====== GIVEN TEXT
The latest interventional device in the cardiologist’s toolbox is tiny. But revolutionary. The Medtronic Micra™ Transcatheter Pacing System is leadless and the smallest single chamber pacemaker in the world. It was approved by the FDA in April 2016, and is currently awaiting a national coverage determination by the Centers for Medicare and Medicaid Services (CMS).
Implanted directly into the heart’s right ventricle, the device benefits selected patients with arrhythmias, offering a lessinvasive alternative to conventional pacemakers. Placed by catheter through the femoral vein, it shows great promise for some patients who need single chamber pacing.
MedStar Union Memorial Hospital and MedStar Washington Hospital Center will be two of the first sites in the region to use the new leadless pacemaker. “This is an expansion of current technology to help patients avoid some long-term vascular risks,” says Glenn Meininger, MD, an electrophysiologist at MedStar Union Memorial Hospital. “It is best suited for patients with limited vascular access, such as the elderly or patients with kidney disease or a cancer history.”
The device features a pacer and electrode in one unit, which is embedded in the right ventricle. The Micra is 93 percent smaller than conventional pacemakers. It is about the size of a large vitamin capsule and has a 12-year battery life. It adjusts to the patient’s heart rate automatically, sensing changes in the body related to activity level. It also enables patients to undergo MR imaging. Because there is no chest incision and no wires, the device results in faster recovery. “Having a wire connected to the device, there is a risk of infection or the wire can break,” Dr. Meininger explains. “This device limits that risk.”
In its current form, the Micra has limited use, Dr. Meininger cautions. Only 15 to 20 percent of patients would be eligible for this device as the current device only offers pacing in a single chamber of the heart, Dr. Meininger says. The real significance of this device is that it represents the wave of the future. “It highlights the transition to smaller, less invasive therapies that may allow rhythm management through micro technology,” Dr. Meininger concludes.
============
====== EXTRACTED RECORDS
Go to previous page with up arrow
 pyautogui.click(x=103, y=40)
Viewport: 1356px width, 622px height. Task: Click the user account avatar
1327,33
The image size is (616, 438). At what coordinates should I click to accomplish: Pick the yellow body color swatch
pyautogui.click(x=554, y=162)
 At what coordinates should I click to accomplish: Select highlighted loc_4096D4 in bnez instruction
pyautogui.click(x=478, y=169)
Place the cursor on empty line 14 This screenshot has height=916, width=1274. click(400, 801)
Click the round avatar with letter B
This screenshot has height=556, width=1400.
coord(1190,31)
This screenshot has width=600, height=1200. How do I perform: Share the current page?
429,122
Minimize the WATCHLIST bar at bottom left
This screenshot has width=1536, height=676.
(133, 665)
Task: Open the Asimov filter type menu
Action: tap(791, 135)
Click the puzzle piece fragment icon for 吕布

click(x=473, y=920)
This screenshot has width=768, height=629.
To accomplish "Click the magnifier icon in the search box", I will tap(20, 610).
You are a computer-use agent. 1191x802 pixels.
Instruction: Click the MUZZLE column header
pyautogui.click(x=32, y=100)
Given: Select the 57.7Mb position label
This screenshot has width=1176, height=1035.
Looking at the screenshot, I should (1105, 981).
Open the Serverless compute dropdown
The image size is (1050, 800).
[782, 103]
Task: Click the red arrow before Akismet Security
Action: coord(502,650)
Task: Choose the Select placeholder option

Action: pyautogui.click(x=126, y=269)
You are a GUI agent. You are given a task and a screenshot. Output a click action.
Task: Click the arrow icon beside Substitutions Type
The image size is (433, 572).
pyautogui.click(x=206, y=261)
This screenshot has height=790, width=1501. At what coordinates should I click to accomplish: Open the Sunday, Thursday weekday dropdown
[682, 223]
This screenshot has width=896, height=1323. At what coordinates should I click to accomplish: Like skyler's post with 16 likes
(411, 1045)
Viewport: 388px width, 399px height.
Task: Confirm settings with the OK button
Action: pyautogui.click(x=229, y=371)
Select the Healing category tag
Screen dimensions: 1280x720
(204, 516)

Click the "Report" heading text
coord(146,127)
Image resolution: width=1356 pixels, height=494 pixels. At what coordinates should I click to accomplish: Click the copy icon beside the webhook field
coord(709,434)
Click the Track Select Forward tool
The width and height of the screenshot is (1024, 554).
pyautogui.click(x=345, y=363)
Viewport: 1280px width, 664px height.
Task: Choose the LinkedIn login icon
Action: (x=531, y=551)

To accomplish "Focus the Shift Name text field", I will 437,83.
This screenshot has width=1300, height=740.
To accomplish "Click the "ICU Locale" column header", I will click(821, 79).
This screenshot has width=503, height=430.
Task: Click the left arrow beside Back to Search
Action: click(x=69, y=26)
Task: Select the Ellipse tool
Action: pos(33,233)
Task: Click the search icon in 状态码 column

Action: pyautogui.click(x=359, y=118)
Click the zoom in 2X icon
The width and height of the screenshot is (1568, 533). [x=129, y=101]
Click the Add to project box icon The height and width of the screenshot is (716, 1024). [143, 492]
============
## [ACTIVITY A]
Using the pacemaker article, decide whether each statement agrees with it. Answer yes or no and quote the words that decide it. (i) The FDA approved the Micra in April 2016. (ii) The Micra's battery lasts ten years. (iii) Most patients are eligible for the Micra.
## [ACTIVITY B]
Please rewrite the pacemaker article from "The latest interventional" up to and including "Medicaid Services (CMS).", changing "smallest" to "tiniest".

## [EXERCISE RESPONSE A]
(i) Yes: "It was approved by the FDA in April 2016"
(ii) No: "has a 12-year battery life"
(iii) No: "Only 15 to 20 percent of patients would be eligible for this device"

## [EXERCISE RESPONSE B]
The latest interventional device in the cardiologist’s toolbox is tiny. But revolutionary. The Medtronic Micra™ Transcatheter Pacing System is leadless and the tiniest single chamber pacemaker in the world. It was approved by the FDA in April 2016, and is currently awaiting a national coverage determination by the Centers for Medicare and Medicaid Services (CMS).